La légende de Saint Hubert


A la fin du moyen-âge, le seigneur de la Séguinière Monsieur Lyrot de La Renolière venait souvent passer quelques jours dans son château. Il aimait chasser dans la grande forêt qui occupait le nord de son domaine. Lors d'une chasse, il fut mordu par un chien qui lui transmit la rage. Cette maladie n'avait aucun remède. De jour en jour l'état du seigneur se dégradait. Pour seul soin, il priait dans la chapelle de son château en invoquant Saint-Hubert qui, lui avait-on dit, guérissait ce terrible mal.

  

 

Dans un moment de désespoir, il fit la promesse, contre sa guérison, qu'il irait se recueillir sur la tombe du saint dans les Ardennes belge et construirait, dans sa petite chapelle qui deviendra plus tard l'église de la Séguinière, un monument à sa mémoire.

 Peu à peu, son état s'améliora et sa guérison fut totale. Il tint la promesse faite en entreprenant un long voyage vers les Ardennes, un parcours ponctué de chemin creux, de sentiers caillouteux. Enfin, il pu s'agenouillé devant le tombeau de Saint-Hubert. Dans les moindres détails, il observa les sculptures, les décors et l'environnement  de ce sanctuaire pour les reproduire à la Séguinière.

Mais avant de partir, il ne pu s'empêcher de dérober, discrètement, un doigt du saint dont les reliques étaient exposées. Très rapidement, il s'éclipsa et prit, à toute allure, le chemin du retour.

Les habitants, gardiens du tombeau, se rendirent vite compte du vol et prirent en chasse notre intrépide chevalier.  

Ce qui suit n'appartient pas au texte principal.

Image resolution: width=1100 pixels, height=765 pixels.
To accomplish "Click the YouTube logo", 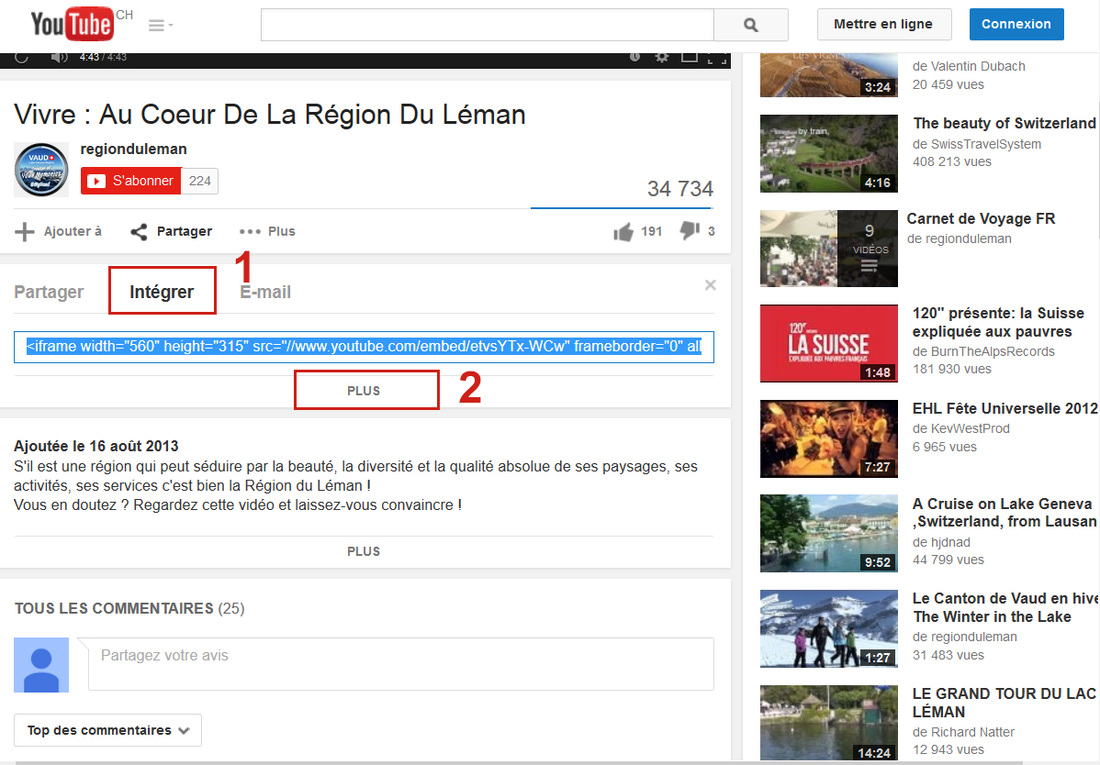I will [x=72, y=24].
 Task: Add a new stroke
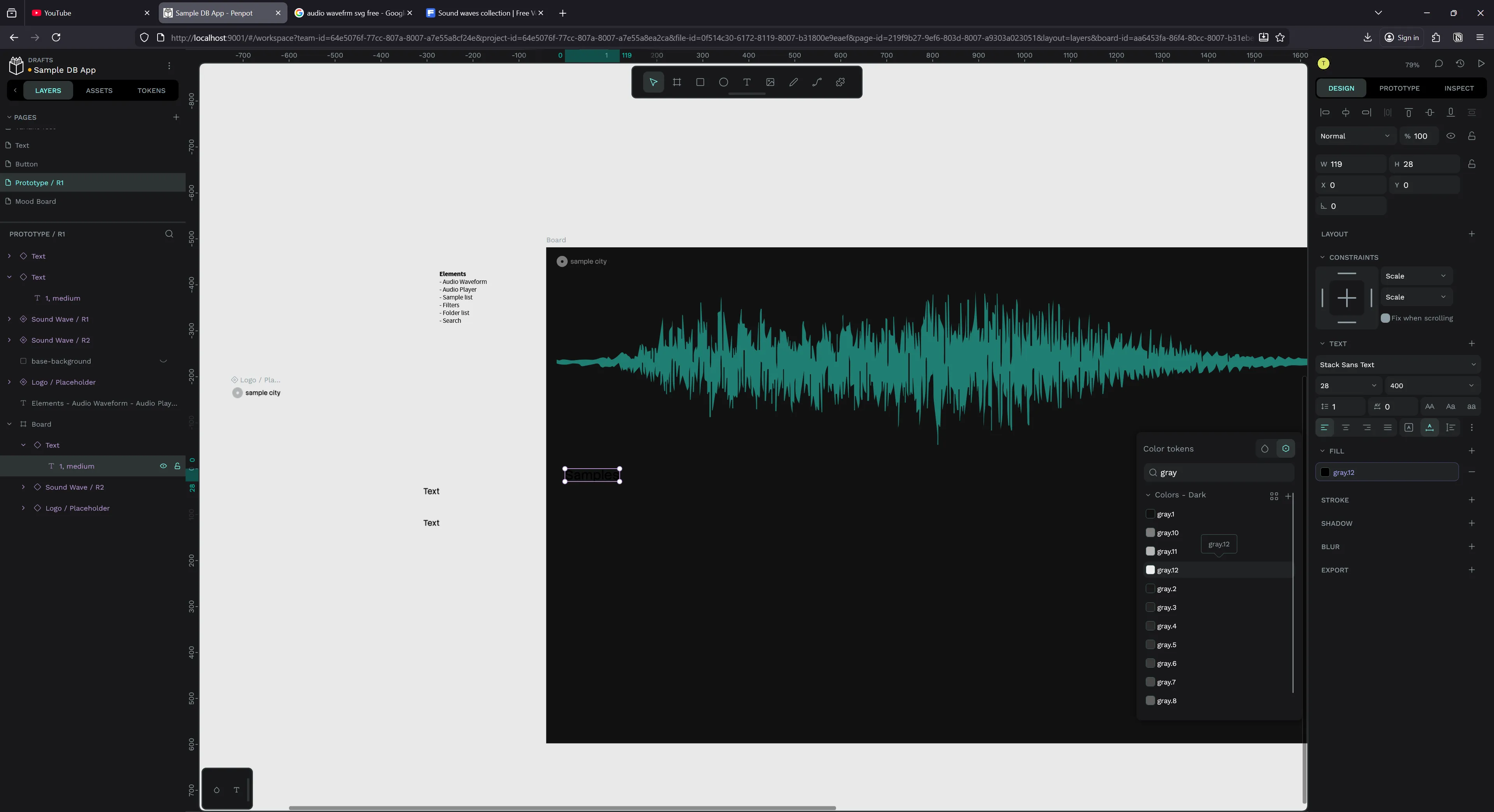(x=1471, y=500)
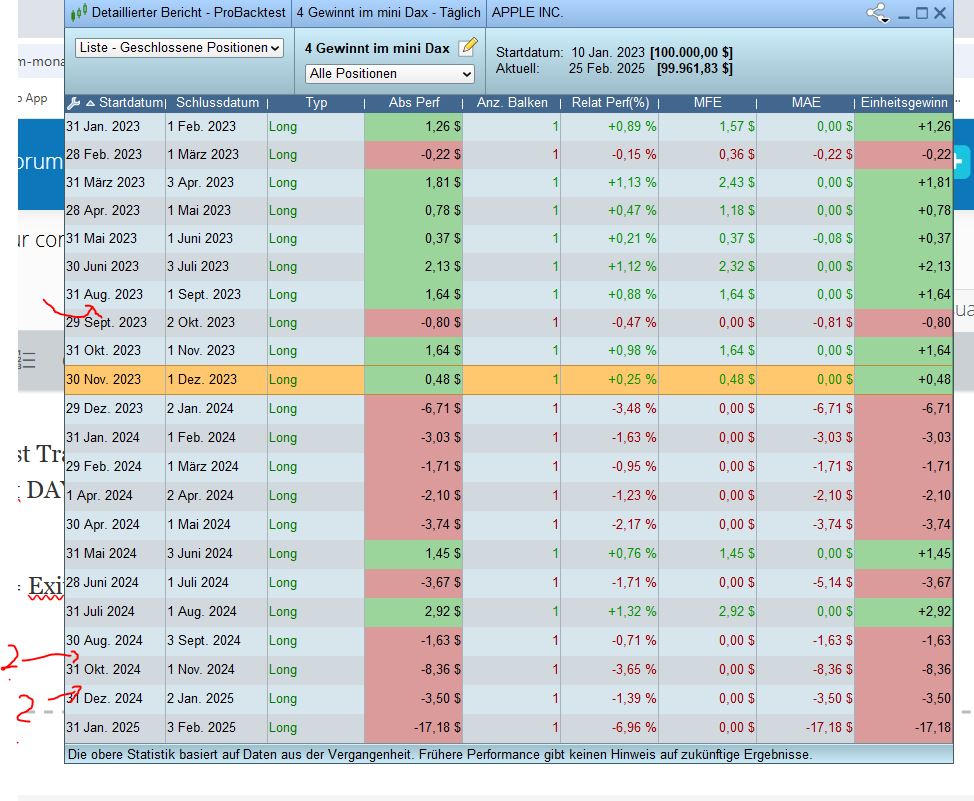Click the +2,92 Einheitsgewinn green cell
Screen dimensions: 974x801
pyautogui.click(x=904, y=611)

Lorsqu'ils le rattrapèrent, ils lui imposèrent une fouille totale, de ses vêtements, de ses sous-vêtements, et même au delà, sous le regard impassible de son cheval. Malgré leur recherche poussée, ils ne trouvèrent rien et furent obligés de laisser partir, avec regret, le cavalier et sa monture.

En s'éloignant, le chevalier fit une caresse amicale à son cheval et retira le doigt du saint qui était caché dans une oreille de l'animal.

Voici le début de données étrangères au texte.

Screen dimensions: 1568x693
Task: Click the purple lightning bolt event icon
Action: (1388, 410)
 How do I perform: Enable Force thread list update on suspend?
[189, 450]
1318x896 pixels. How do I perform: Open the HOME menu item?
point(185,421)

Arrivé à la Séguinière, le cheval fit une ruade et frappa le portail de l'église avec tellement de force que la marque de son sabot s'y imprima. Cette empreinte fut très longtemps visible, jusqu'à la destruction de la porte pendant les guerres de Vendée.

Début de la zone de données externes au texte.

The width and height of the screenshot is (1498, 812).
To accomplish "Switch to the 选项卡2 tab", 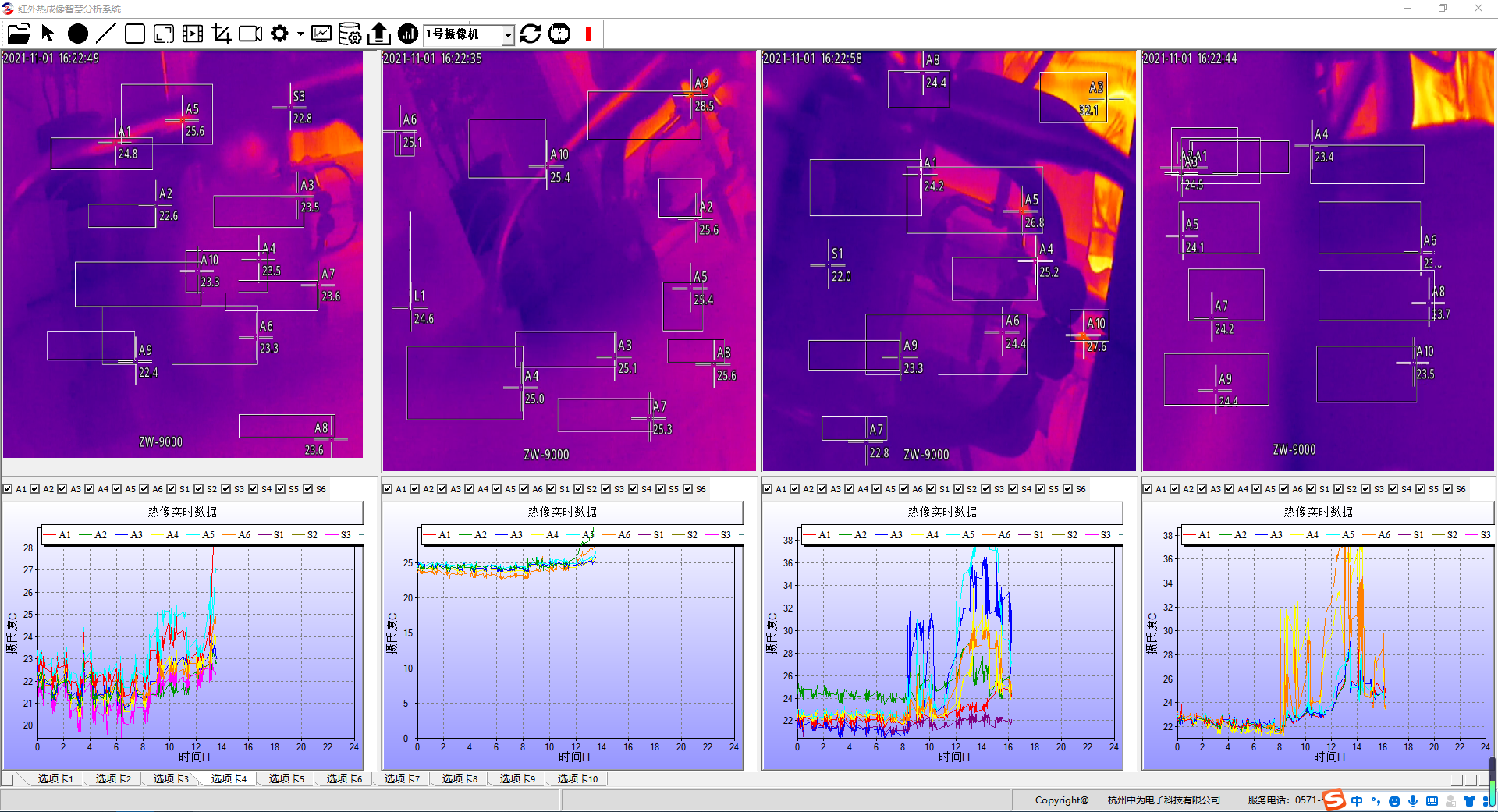I will click(x=113, y=778).
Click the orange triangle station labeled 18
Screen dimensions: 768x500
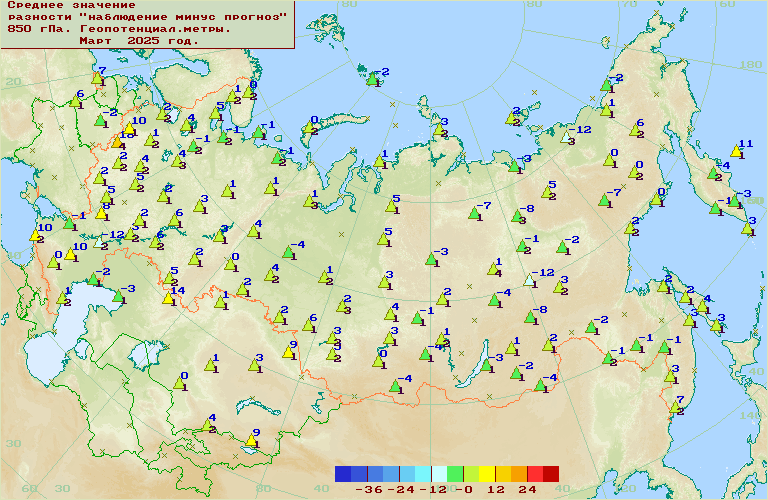[x=118, y=140]
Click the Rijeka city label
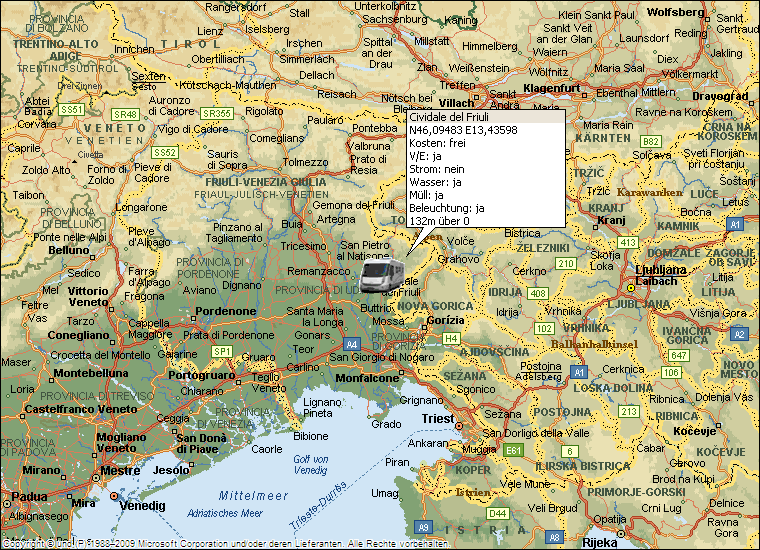The image size is (760, 550). pos(600,542)
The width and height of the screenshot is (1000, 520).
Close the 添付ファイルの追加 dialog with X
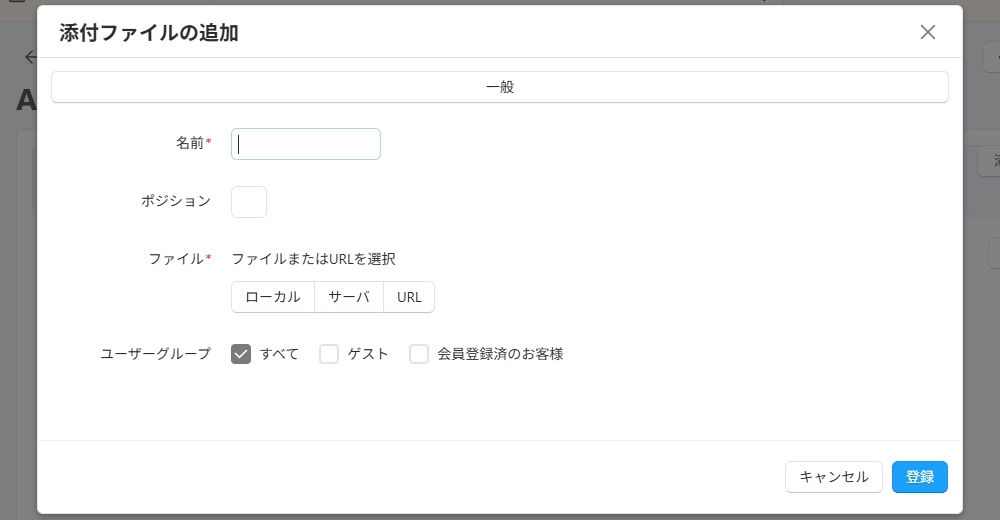[927, 32]
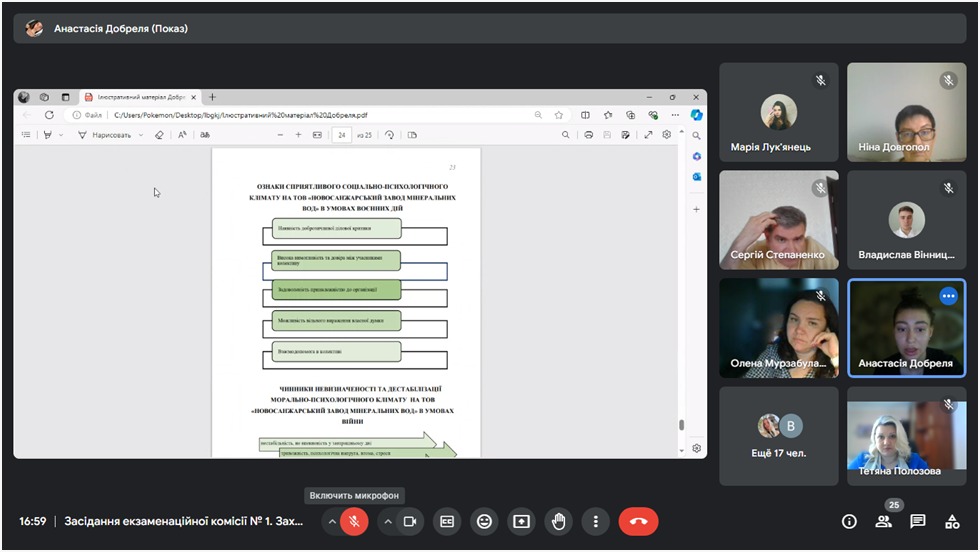
Task: Open the meeting chat panel
Action: click(x=918, y=521)
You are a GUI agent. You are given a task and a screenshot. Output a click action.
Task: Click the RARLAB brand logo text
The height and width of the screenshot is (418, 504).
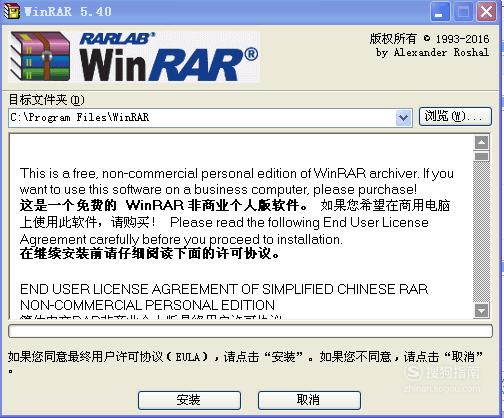[117, 39]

Depuis ces temps anciens, on dit que jamais plus personne ne fut atteint de la rage sur le territoire de la Séguinière. Le dimanche après la Toussaint, la fête du patron des chasseurs Saint-Hubert étant le trois novembre, de nombreux pèlerins venaient prier devant l'autel de Saint-Hubert. Certains restaient à genou en tenant une bougie dans la main jusqu'à ce que la flamme vienne leur lécher le bout des doigts. Ce geste rappelait, par tradition, la clef de saint-Hubert qui était rougit et que l'on appliquait sur les morsures pour empêcher les personnes d'attraper la rage. Mais cette clef est, depuis bien longtemps, perdue.

 

 Après la messe, les gens avaient besoin de se restaurer. Les habitants de la Séguinière leur offraient donc à boire et à manger. Au fil du temps, le pèlerinage a cédé la place à notre fête locale qui existe toujours et que l'on appelle aujourd'hui la fête des boudins.